2.4.18-24 SMP Machine stuck in zombie state after kernel Oops

From: yuval yeret (yuval_yeret@hotmail.com)
Date: Wed Jul 16 2003 - 02:54:42 EST


Hi,

Tried to find information about a kernel OOPS I've seen a lot of times
already on 4 different machines - but nothing seems to be said about this in
the list archives or anywhere else for that matter.

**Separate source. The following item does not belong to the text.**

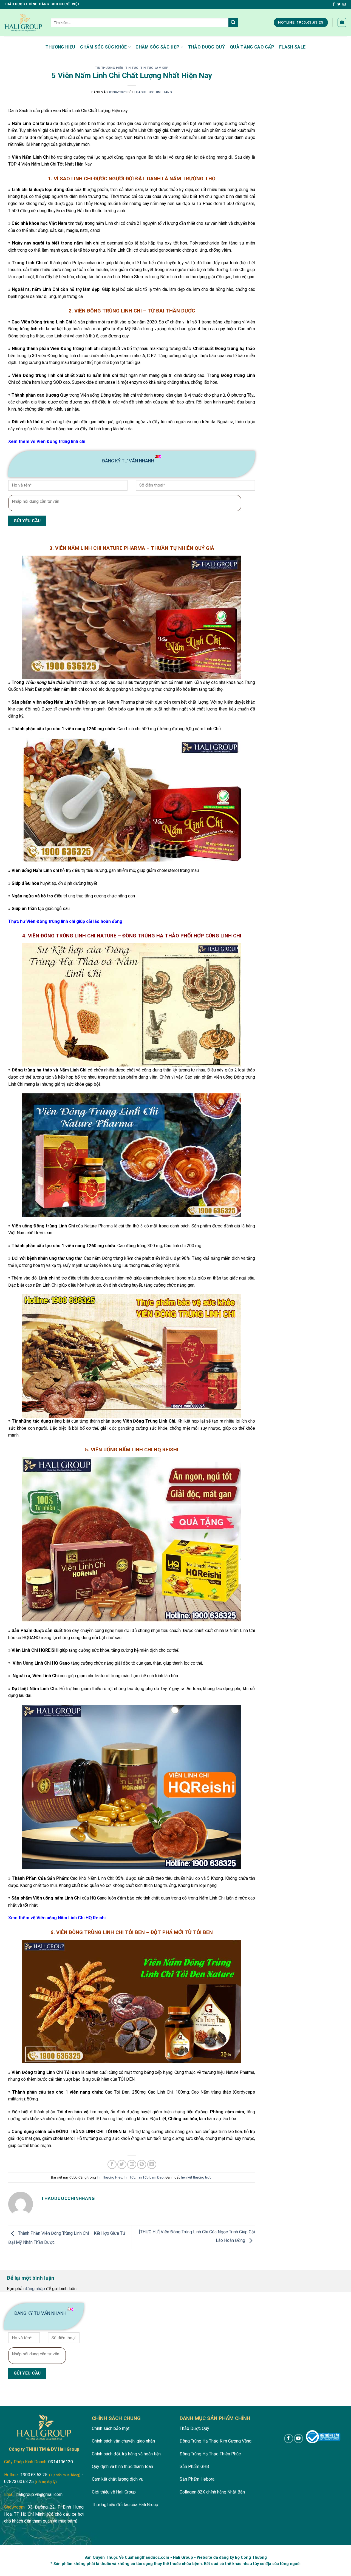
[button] (342, 22)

We are running 2.4.18-24 on SMP machines with 2CPUs and hyperthreading
(SuperMicro Xeon servers) and doing heavy IO to disk and networking. (Qlogic
HBAs and Intel e1000 NICs are used)

At some point the machine oopses (no scenario except heavy nfs-server like
load):

The oops doesn't appear in logs or on the console, but I've been able to use
the diagnostic keys to get the following information:

right ALT+Scroll lock

CPU 0 : swapper

[<c0106f32>] (0xc0323fc4)) default_idle
[<c0105000>] (0xc0323fd4)) empty_zero_page

CPU 1 : swapper

(<c0106f32>) (0xc 6597fb0) - default_idle
(<c011d29b>) (0xc 6597fd0) - out_of_line_bug
(<c011d449>) (8xc 659ffc) - printk

CPU 3 : swapper

[<c0106f32>] (0xc8257fb0)) default_idle
[<c011d449>][0xc8257fd0)) printk

CTRL +Scroll lock

XINETD
[<c0108dc0>]sys_sigaltstack
[<c01151b1>]flush_tlb_page
[<c0115140>]flush_tlb_page
[<c014086e>]shmem_file_setup
[<c0131109>]do_generic_file_read
[<c013121e>]generic_file_read
[<c01310b0>]do_generic_file_read
[<c0142aa6>]sys_read
[<c0108ccf>]sys_sigaltstack

CROND

[<c01198f1>]wait_for_completion
[<c011c47a>]do_fork
[<c0107718>]dump_thread
[<c0108ccf>]sys_sigaltstack

After the oops networking stack continues to function, some running daemons
continue to work (I'm seeing network traffic from the machine which
indicates that clearly), but login into the node is not possible via
console, ssh, rsh, and the majority of the application processes are dead.

Any information / pointers will be appreciated.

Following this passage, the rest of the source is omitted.